I stood looking down at James as I unbuttoned my shirt. She leaned back on her elbows, causing her breasts to gather at the center of her chest. Her nipples were large and dark. I hadn't had time to put on my under clothes when Doc arrived, either. I peeled off my shirt and draped it over the chair. I'd lost quite a bit of weight from being so sick. Beltless, my pants hung low enough on my hips that you could see where my pubic hair began.
James shivered.
"Are you cold?" I asked quietly.
"No," she breathed.
I hooked my thumbs into the waistband of my pants, pushed them down my hips and stepped out of them. My cock was as hot and hard as if I hadn't had my release in a year. James slid a hand between her legs and squeezed her thighs together. I'd never watched a woman touch herself in that way before.
"Need any help?" I asked.
"I want to feel you inside me," she said.
"Plenty of time for that."
James sat up. She ran her hand up the inside of my thigh. She held my balls in the cup of her hand.
"So warm," she whispered. She lifted them and peered underneath. She jumped and snatched her hand away.
"They move," she gasped.
"Yes."
"Do they do that all the time? Why? Can you make them do that?"
"Yes. No – can we talk about this some other time?"
"Of course."
James continued her examination, stroking her palm up the underside of my shaft. She pinched it gently between her thumb and two fingers, drawing my foreskin over the head. I let out a long shaky breath. She released me, watching the skin spring back. I wrestled with my self-control. Her touch was light but I was going to come if she didn't stop.
"James - ."
"Did you like it when a woman puts you in her mouth?" she asked.
I blinked, startled. "Wha – how-?" I stuttered.
"Will you teach me?"
Before I could answer, she leaned forward and pressed her lips against me in a kiss. My hips flexed involuntarily. The head of my cock slipped past her lips and met her teeth. I shuddered and moaned deep in my chest. I started to withdraw but James opened her mouth and drew more of me in. I loved being inside a woman but this ... lips and tongue and watching myself slide in and out ... this sent me wild. Her mouth was soft and hot and it took every ounce of strength in me not to thrust forward. I bent at the waist and slipped out. I gripped myself in my fist and squeezed, desperately trying to hold back my orgasm but it was too late.
"Ah. Oh, God." I cried, my words jerking from my throat.
My cock pulsed strongly in my hand and I came with a force that brought me to my knees.

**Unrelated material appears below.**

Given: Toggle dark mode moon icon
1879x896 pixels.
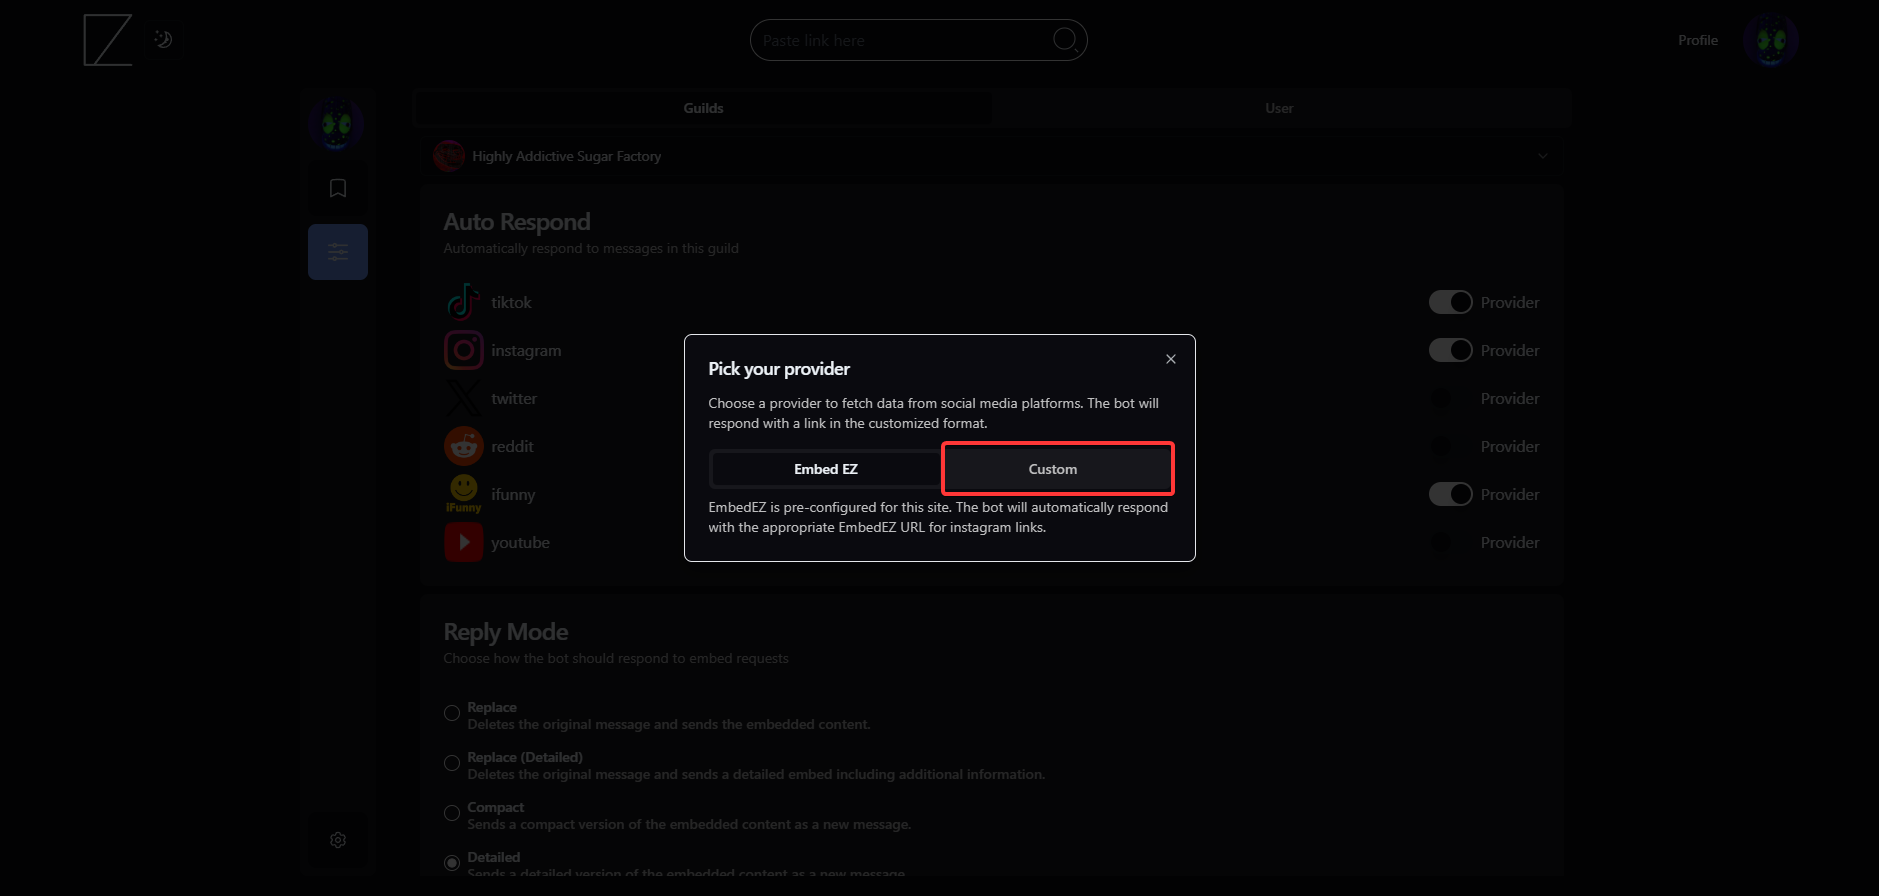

I caught the jet of hot semen in the cup of my trembling hands, groaning loudly as I throbbed once, twice and again in rapid succession. I collapsed from my kneeling position onto James, pushing her flat into the mattress. I started to shift to keep from crushing her but she squeezed my ribs between her warm thighs and held me there, her fingers stroking through my hair. When I could move again, I wiped my hands on the flannel that the ever-prepared James had on the side table. I climbed into the bed and pulled James on top of me. I tugged the quilt over both of us and held James with her head on my chest. I could tell she was listening to the pounding of my heart – and probably my lungs, too. I felt her smile against my skin.
"What's so funny?" I asked.
"I guess you do like it when a woman puts you in her mouth," she said.
"Yes, well. The night isn't over yet," I said.